== DATA SHOWN ==
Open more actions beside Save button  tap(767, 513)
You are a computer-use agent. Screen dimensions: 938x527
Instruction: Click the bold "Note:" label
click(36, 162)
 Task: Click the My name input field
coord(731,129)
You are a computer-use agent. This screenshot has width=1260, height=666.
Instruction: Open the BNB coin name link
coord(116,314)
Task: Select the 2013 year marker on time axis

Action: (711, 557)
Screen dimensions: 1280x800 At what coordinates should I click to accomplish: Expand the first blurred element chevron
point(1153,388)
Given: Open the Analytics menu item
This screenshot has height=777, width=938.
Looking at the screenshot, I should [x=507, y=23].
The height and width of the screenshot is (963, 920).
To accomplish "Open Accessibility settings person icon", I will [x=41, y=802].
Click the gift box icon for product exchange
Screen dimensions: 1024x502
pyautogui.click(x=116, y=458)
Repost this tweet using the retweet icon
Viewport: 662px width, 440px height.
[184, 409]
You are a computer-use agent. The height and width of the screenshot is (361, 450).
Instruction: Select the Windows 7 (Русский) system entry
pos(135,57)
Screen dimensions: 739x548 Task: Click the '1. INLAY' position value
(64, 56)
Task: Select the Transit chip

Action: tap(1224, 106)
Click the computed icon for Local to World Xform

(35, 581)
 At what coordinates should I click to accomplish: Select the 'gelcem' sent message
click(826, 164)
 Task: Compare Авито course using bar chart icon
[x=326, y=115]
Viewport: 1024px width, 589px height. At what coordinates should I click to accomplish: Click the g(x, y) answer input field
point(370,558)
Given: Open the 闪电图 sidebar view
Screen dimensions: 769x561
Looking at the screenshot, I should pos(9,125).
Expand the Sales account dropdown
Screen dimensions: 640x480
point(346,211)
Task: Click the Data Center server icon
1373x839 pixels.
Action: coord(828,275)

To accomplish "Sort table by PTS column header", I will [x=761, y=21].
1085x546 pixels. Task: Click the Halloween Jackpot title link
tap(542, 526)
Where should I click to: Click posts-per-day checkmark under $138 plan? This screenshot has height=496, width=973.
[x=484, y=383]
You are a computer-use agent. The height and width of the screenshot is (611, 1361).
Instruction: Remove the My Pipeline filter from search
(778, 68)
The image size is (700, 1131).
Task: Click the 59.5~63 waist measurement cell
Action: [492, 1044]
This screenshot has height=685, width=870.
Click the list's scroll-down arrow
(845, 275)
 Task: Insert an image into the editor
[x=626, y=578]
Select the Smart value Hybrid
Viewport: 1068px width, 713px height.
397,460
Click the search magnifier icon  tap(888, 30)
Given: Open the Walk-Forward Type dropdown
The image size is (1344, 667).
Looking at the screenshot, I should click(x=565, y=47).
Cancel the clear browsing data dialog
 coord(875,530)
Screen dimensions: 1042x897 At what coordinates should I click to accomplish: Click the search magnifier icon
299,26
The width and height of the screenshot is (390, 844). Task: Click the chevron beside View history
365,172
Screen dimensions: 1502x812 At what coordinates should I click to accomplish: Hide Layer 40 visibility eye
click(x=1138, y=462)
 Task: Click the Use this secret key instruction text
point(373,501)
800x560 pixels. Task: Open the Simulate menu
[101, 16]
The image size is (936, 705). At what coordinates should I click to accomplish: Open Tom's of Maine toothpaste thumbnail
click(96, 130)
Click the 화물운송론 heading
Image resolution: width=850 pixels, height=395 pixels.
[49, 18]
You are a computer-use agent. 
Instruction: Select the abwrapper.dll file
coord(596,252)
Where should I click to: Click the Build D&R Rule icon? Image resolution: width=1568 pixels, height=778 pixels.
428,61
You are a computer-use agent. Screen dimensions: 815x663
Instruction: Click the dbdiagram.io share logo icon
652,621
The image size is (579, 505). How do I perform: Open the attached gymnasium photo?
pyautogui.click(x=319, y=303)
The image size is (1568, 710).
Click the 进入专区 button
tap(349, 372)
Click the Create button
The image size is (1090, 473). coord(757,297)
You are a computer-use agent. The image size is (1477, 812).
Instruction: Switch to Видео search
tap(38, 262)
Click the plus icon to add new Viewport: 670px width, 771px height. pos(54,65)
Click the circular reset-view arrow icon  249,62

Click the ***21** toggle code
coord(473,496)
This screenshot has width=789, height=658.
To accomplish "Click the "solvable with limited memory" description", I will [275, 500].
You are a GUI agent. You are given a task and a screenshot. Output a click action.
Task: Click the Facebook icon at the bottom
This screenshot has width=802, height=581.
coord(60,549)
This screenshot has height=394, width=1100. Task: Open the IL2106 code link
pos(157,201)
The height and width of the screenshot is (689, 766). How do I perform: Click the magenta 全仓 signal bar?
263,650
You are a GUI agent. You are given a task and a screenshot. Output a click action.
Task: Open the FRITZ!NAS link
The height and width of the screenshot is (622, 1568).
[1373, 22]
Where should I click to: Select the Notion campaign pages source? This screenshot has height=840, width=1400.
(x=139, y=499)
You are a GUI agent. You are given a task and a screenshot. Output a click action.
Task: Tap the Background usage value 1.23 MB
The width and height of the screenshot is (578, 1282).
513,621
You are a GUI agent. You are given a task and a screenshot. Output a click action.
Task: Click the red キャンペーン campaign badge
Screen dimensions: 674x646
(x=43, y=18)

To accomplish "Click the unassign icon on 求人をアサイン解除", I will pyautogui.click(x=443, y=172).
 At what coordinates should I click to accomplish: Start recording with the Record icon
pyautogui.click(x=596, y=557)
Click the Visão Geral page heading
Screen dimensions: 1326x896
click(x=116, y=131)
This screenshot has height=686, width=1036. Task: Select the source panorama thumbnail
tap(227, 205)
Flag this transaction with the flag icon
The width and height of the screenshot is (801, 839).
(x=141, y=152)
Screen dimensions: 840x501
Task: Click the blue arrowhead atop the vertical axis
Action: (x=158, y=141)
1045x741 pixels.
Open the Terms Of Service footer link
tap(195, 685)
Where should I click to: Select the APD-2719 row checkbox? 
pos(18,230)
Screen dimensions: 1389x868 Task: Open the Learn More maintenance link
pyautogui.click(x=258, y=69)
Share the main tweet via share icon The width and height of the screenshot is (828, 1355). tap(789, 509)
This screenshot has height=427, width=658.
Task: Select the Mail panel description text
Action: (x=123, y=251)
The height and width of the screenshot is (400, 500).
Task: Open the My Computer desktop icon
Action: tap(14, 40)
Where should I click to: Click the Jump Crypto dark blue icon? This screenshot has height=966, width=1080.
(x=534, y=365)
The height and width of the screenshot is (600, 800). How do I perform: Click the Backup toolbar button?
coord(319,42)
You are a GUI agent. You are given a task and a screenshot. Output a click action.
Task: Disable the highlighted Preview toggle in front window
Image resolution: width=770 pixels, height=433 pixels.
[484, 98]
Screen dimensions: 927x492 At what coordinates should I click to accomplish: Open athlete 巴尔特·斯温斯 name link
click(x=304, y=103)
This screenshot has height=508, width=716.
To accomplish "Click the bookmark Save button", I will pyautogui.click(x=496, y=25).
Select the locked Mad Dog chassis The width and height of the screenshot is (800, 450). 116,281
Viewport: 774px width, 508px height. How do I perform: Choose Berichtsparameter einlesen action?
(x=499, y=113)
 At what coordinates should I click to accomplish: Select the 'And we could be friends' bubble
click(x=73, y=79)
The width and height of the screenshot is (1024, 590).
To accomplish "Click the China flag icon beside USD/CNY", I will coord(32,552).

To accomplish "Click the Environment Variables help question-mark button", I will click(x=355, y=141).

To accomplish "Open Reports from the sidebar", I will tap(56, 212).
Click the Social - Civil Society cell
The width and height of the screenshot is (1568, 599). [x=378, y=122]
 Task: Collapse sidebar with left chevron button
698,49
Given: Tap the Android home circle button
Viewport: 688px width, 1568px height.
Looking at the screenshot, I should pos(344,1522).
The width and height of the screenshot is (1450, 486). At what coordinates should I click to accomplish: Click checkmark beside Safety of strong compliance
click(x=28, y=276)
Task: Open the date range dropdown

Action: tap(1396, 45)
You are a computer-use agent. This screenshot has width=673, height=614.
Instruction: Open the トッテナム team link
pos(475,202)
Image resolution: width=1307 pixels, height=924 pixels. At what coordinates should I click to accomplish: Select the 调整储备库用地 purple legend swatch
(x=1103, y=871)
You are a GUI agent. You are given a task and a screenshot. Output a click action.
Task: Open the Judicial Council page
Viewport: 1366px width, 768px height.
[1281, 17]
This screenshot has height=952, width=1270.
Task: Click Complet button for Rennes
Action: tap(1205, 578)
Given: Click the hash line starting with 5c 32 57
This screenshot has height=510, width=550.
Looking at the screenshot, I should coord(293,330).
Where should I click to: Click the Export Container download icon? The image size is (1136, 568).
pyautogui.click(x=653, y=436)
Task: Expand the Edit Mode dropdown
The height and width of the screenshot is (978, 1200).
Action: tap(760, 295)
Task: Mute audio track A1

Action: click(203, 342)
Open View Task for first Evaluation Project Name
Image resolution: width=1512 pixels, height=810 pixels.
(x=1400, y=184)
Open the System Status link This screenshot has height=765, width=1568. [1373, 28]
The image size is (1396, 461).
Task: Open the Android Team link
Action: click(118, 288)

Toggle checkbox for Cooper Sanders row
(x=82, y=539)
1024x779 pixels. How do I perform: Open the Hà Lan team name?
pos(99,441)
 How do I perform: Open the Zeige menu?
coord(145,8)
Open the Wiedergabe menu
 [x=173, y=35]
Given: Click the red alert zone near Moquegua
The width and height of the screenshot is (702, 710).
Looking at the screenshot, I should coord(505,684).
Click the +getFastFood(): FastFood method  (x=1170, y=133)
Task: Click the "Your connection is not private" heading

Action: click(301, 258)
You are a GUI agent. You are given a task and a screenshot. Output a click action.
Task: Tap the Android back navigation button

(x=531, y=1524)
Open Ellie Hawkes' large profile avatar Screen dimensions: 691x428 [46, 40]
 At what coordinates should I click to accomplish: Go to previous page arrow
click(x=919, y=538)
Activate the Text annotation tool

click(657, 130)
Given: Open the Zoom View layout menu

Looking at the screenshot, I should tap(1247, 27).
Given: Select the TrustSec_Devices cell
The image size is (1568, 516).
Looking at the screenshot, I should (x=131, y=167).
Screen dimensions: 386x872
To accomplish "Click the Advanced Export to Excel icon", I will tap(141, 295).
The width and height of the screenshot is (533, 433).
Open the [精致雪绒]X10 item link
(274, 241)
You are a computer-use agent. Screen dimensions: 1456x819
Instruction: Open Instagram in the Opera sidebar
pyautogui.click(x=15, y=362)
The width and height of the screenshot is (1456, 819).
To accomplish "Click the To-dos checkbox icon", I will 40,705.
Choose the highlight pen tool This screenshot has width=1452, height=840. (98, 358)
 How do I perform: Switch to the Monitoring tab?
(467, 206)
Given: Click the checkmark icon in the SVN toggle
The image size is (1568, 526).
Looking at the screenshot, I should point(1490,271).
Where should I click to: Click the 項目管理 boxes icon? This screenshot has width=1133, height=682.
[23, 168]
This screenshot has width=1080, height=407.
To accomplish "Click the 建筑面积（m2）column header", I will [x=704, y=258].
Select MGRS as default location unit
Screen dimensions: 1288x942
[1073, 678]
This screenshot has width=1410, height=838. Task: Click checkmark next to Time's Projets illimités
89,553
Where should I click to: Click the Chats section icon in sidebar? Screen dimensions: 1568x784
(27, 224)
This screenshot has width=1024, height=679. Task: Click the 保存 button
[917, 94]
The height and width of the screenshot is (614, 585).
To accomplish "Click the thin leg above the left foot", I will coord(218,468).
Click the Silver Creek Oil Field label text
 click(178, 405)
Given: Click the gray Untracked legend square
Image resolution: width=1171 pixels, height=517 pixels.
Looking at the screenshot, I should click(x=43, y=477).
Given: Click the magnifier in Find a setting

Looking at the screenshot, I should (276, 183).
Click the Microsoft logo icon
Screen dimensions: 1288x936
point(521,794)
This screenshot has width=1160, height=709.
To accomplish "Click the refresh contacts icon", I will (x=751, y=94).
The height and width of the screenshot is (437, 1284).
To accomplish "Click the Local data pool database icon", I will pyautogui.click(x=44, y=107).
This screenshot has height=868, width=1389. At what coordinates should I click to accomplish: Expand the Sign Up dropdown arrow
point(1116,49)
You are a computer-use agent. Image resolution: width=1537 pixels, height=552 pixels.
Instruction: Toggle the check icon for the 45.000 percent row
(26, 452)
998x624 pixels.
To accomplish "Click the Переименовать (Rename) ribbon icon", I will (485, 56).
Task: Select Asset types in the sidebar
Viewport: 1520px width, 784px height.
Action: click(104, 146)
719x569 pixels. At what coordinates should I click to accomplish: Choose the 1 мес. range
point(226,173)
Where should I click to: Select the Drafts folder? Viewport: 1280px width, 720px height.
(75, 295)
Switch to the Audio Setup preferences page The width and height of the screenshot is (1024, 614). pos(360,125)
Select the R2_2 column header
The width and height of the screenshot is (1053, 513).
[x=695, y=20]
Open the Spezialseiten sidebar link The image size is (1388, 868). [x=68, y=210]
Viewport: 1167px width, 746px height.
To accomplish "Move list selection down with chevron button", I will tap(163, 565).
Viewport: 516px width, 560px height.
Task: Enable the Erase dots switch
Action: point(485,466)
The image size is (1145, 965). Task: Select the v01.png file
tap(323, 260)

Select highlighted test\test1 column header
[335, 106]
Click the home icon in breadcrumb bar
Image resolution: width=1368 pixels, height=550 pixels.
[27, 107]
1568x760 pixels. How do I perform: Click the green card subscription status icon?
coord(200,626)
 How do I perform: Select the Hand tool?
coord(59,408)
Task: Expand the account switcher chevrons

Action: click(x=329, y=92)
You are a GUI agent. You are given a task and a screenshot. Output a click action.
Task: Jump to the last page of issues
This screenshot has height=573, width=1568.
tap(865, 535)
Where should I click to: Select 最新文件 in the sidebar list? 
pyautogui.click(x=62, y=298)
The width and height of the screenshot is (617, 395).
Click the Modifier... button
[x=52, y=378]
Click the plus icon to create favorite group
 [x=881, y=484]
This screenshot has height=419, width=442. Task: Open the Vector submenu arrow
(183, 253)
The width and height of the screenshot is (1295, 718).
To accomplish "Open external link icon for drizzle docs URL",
===
* EXERCISE REQUIREMENTS
Could you return, word for word, only the lines running from the first line of the material above to the line that contains "Given: Open the Analytics menu item", inclusive?

* FINISHED EXERCISE
Open more actions beside Save button  tap(767, 513)
You are a computer-use agent. Screen dimensions: 938x527
Instruction: Click the bold "Note:" label
click(36, 162)
 Task: Click the My name input field
coord(731,129)
You are a computer-use agent. This screenshot has width=1260, height=666.
Instruction: Open the BNB coin name link
coord(116,314)
Task: Select the 2013 year marker on time axis

Action: (711, 557)
Screen dimensions: 1280x800 At what coordinates should I click to accomplish: Expand the first blurred element chevron
point(1153,388)
Given: Open the Analytics menu item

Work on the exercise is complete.